Postgraduate researcher Charl Neuhoff with hypoxicator.
Postgraduate researcher Charl Neuhoff with hypoxicator. Sharlene King

Patients needed for university diabetes study

IF YOU have diabetes or high blood sugar levels consider taking part in a Lismore breathing study.

Southern Cross University researchers are investigating the potential benefits of breathing low oxygen air in the management of high blood sugar levels.

Men and women aged 18-65 years with type-2 diabetes or a fasting blood sugar level above 6.0 mM will need to be able to attend the Lismore campus.

"We hope to see that simulating a high altitude environment, with a lower oxygen concentration in the air, has a beneficial effect on people with higher than normal blood glucose levels," lead researcher Charl Neuhoff said.

Participants will breathe through a mask with air provided by a hypoxicator, which simulates the air found at 3000 metres above sea level.

The hypoxicator works by increasing the amount of nitrogen in the air, thereby reducing the concentration of oxygen, which is not harmful to the body.

The participant will be sitting in a chair and wearing a breathing mask during the session.

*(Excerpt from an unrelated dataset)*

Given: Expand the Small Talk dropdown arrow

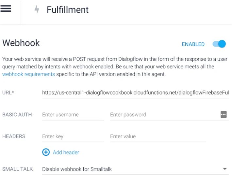Looking at the screenshot, I should coord(225,169).
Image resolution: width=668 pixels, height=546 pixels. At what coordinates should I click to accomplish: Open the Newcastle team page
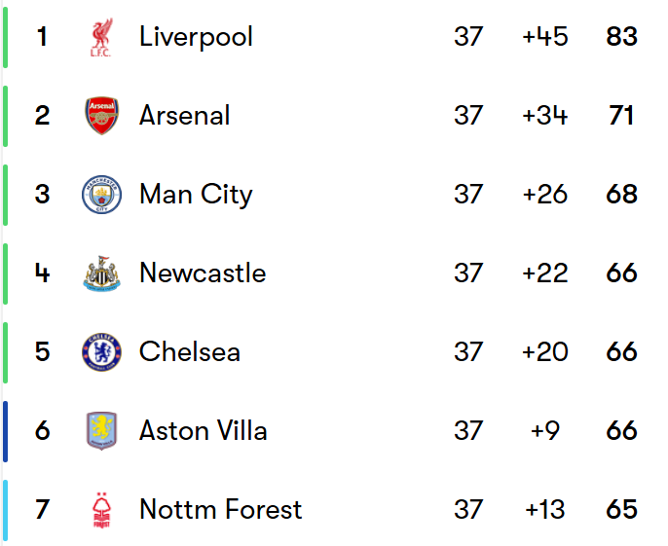point(203,273)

The research has two phases. Phase One is to investigate the acute effect of hypoxia intervention. Participants will be given a one hour intervention session per week, for four weeks.

Phase Two is to determine the effects of eight weeks intervention with three one-hour sessions per week.

The research has been approved by the Human Research Ethics Committee of Southern Cross University.

Mr Neuhoff is a postgraduate researcher in the School of Health and Human Sciences.